Modern medicine is still looking for cures, but the problems we're facing are a lot harder now that the lowest-hanging fruit has been taken.

Re:How do they calculate the time needed

[PotatoFarmer]

Probably has something to do with the length of time necessary to complete Clinical Trials for FDA (or equivalent regulatory agency) approval. Given that this process is still in the research phase and has not yet progressed to a testable drug state, 10 years sounds about right.

Re:How do they calculate the time needed

[jbeaupre]

This might explain why: http://www.usatoday.com/money/industries/health/drugs/2006-08-23-drug-lawsuits-usat_x.htm

Willing to risk the entire company by taking a few shortcuts? Ethically you might say it's worth it. Better for a company to risk death than a person. But that's not how things are decided. Both have to live. And that takes a lot of time.

Re:Parkinson's Disease questions

[reverseengineer]

Same substance, different parts of the brain. There are several different pathways that involve the release of dopamine; the mesolimbic pathway is where most of the behavioral functions of dopamine occur, and the nigrostriatal pathway, which is involved in motor control. In Parkinson's, the dopamine releasing neurons of the substantia nigra (at one end of the nigrostriatal pathway) die, leading to the characteristic motor symptoms. However, many drugs that act on dopamine pathways, particularly older ones, tend to be nonspecific, and can produce side effects from working on the other pathways- like the movement disorders associated with antipsychotic drugs, for instance.

Re:huh?

[Chris+Burke]

It might do it for you if you had the disease.

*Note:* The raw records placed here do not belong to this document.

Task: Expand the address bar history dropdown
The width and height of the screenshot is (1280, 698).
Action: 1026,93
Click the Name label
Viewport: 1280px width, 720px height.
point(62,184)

If the side effects are more tolerable than the disease itself most people would opt to use the medicine. Waiting for perfect solutions has never really worked, especially for diseases that slowly rob you of any ability to manage your daily life.

Indeed. If and when it comes time to do trials in humans, they can probably expect to have volunteers lined up around the block. There are certain diseases where "we don't know if this is safe" is not that big a concern.

My godfather was in a study for an experimental treatment for a particular kind of leukemia. He was very close to entering the "acute" (as in acutely fucked) stage and the best matching marrow donor he'd found in years of searching would have left him with an under 10% chance of surviving the transplant if it came to that. He was sick and miserable thanks to his chemotherapy. So, what exactly did he have to lose? Not a whole hell of a lot. What was the outcome? The drug, as far as they could tell, cured him and everyone else in the study. All signs of leukemia vanished.

That's a long shot to happen in any particular case, but how many people who are facing nasty death if they don't try wouldn't be willing to take it?

On a related note, my graduate algorithms professor had a side gig of consulting for the medical industry. He related that he had worked on an algorithm for situations like this one, where as the study progresses and (assuming) the drug is showing signs of being effective you want to move people from the control group to the active group as quickly as possible while still maintaining the validity of the study. The algorithm was exponential in the size of the study, so study sizes or the ability to move people into the active group could be seriously constrained by available computing power. His optimizations (didn't change the big-O iirc) improved the performance and thus allowed larger study sizes and thus, as a result, could have literally saved lives.